Chinese leader Xi Jinping appointed He Rong, a jurist with over 30 years of experience in Chinese courts, as the country’s new Minister of Justice.
The 61-year-old is one of the 11 women elected to China’s 205-member Central Committee last year. There are currently no women in the 25-member Politburo or top-level Standing Committee.
With a background in law, He joined the Communist Party in 1984, climbing the ranks of Beijing’s court system and Shaanxi’s provincial standing committee, where she rose to deputy chief.
She moved to Beijing in 2020 to take up a new role as the vice president of the Supreme People’s Court, China’s top court, where she was in charge of daily affairs, according to state media.
A statement announcing He’s appointment as Justice Minister on Sunday emphasized that she was a woman, with the word woman written in Chinese in parenthesis after her name.

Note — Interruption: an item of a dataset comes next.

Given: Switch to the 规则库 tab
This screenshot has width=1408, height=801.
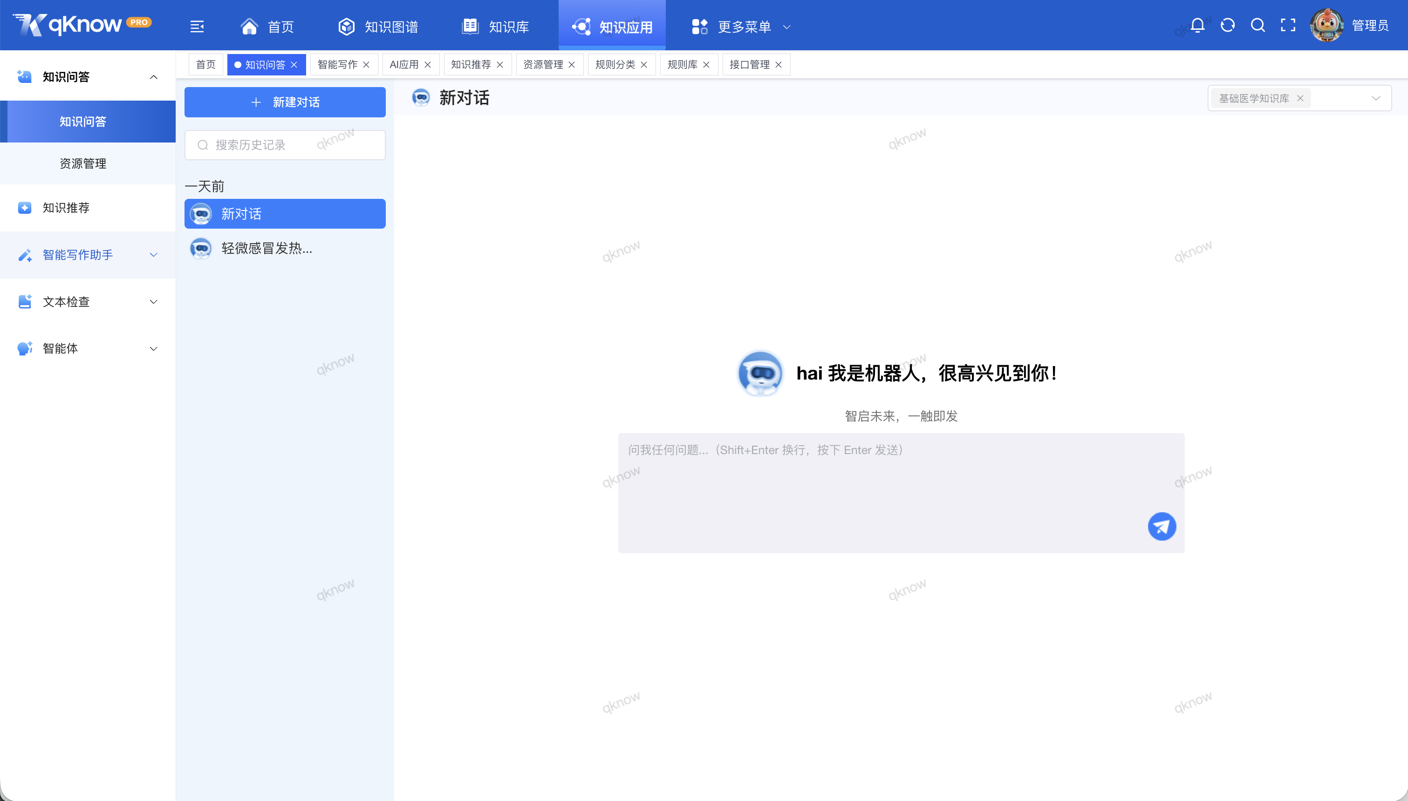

He replaces Tang Yijun, who was elected as chairman of the Jiangxi Provincial Committee of the Chinese People’s Political Consultative Conference.
Ever since the founding of the Communist Party in 1949, leaders have said that a key feature of the party, and what distinguished the new order from “Old China,” was that men and women were to be seen as equals.
More than 70 years later, this sentiment could not be further from the truth. The Communist Party has continued to promote conservative ideas about family structure and women’s role in society.
In the wake of China’s demographic crisis — last year the population fell for the first time in six decades — a series of incentives have been rolled out to encourage women to have more children and boost the country’s birth rate.
But growing pressures to conform to gender roles, paired with China’s bleak economic outlook and housing crisis have deterred many women from starting families. On social media, some have vocalized their frustrations with the party’s values, calling for equal opportunities and reform.